Oistamo also talked about Nokia’s plans in the navigation sector; especially with its pending $8.1 billion purchase of digital mapping company Navteq appearing set to close. Oistamo said he expects the deal to close in the next few months, but regardless sees navigation as a “unique opportunity” for the mobile juggernaut.
Navigation can deliver completely new types of user experiences on mobile devices by combining navigation features with cellular connectivity, he said, adding that the experience is so much worse without that tie-in. “I think there’s lots of innovation that one can do in this area,” he said. “Why would anyone want a standalone navigation device?”

Emerging markets
Overall, Nokia wants to push its high-end N-Series devices and lower-end handsets equally, Oistamo said. The company determines its focus in each market dependant on the overall needs of the people living there, he added.
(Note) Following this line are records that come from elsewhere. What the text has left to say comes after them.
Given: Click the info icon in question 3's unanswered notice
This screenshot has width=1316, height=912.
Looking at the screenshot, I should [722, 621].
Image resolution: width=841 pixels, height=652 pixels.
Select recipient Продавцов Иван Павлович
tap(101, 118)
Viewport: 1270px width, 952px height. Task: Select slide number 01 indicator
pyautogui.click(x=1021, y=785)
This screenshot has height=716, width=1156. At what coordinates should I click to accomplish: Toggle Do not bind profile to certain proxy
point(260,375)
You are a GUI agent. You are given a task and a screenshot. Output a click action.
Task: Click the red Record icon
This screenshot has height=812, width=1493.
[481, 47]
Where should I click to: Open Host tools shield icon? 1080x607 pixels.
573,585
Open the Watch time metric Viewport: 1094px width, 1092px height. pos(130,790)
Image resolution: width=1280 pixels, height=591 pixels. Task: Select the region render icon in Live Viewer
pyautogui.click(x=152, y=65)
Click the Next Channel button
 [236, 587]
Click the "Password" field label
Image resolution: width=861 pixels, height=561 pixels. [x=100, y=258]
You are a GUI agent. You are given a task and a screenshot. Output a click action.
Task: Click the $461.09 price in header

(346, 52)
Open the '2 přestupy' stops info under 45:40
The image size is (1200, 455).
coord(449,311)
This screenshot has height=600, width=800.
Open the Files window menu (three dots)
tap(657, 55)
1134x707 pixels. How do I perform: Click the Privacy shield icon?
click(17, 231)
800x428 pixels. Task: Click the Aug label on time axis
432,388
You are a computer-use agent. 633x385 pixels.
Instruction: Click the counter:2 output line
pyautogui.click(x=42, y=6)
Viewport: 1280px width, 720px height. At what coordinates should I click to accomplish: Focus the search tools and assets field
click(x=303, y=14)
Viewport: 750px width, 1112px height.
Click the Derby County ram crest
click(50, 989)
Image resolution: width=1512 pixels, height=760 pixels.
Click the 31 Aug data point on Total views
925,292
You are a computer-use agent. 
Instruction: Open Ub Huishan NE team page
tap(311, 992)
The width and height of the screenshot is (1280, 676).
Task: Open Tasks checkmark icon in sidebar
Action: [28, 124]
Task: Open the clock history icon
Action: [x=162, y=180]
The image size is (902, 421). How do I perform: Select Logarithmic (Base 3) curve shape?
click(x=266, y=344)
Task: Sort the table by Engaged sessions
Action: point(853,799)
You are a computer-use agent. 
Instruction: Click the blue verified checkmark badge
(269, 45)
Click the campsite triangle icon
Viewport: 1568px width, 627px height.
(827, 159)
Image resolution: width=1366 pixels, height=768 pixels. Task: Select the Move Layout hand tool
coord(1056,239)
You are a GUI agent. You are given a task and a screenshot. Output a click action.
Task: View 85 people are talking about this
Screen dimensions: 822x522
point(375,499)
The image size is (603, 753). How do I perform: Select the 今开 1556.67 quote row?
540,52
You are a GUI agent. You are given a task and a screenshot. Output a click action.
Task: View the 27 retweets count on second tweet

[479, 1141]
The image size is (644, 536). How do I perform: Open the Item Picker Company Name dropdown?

Soren Petersen, who heads up Nokia’s mobile phones division aimed at delivering devices well below $100, understands this equation all too well. He’s constantly studying how to better meet the consumers’ needs in emerging markets.
The way Nokia brings prices down in these areas is through sheer scale and a determined decision to bring the cost down at retail. Petersen has a “maverick role within the company,” where he’s often found himself arguing with multiple divisions for sweeping changes that all drive costs to the consumer down in the end, he said.
“Rather to do it ourselves than let someone else do it to us,” he explained. Petersen has convinced many within the company that Nokia can make as much money as its competitors without charging more than $72 per device. He argues with colleagues a lot less these days, he told RCR Wireless News.
Many of his ideas have come from personal journeys to places far off the map. On a visit to Kenya, Petersen stopped in an “excessively rural storefront” and noticed all of the products were displayed in plastic bags. When he asked the merchant where the boxes and manuals had gone, the man replied “make good fire.”
It was then that Petersen realized Nokia needed to change its approach to packaging. “Make it barely last the journey,” Petersen explained. By cutting back on the box size and constructing them from reusable materials, Nokia is saving about $147 million each year. “The numbers there alone lit up a whole new drive within the business for these kind of things,” he said.
And what about the user guides? Nokia did away with color printing on the front and back covers and is saving $16 million a year, Petersen said. “It’s scale where one cent is a million dollars.”
Petersen says the company still has one to two years to go on these types of cost-cutting measures. “It’s been a fun process,” he said.
Nokia has introduced new features that have made devices more useful for the people in these markets. For example, Petersen recognized that not only do many of his customers spend a significant portion of their salary on one device, but many of them will never know how to read or write. So what good is a text-based address book to them? It seems simple and rather mundane, but the introduction of icons in the address book has helped countless customers identify loved ones and friends with simple pictures like a soccer ball or flower, he said. Additionally, Nokia added several phonebooks to their devices, recognizing the fact that many people share their phone with a half-dozen others.
The entry-level business comprises half of the company’s overall business now; 150 million units were shipped to emerging markets last year, Petersen said. Two years ago, one out of every 10 Nokia devices sold were entry level. Today, that number is closer to one in five.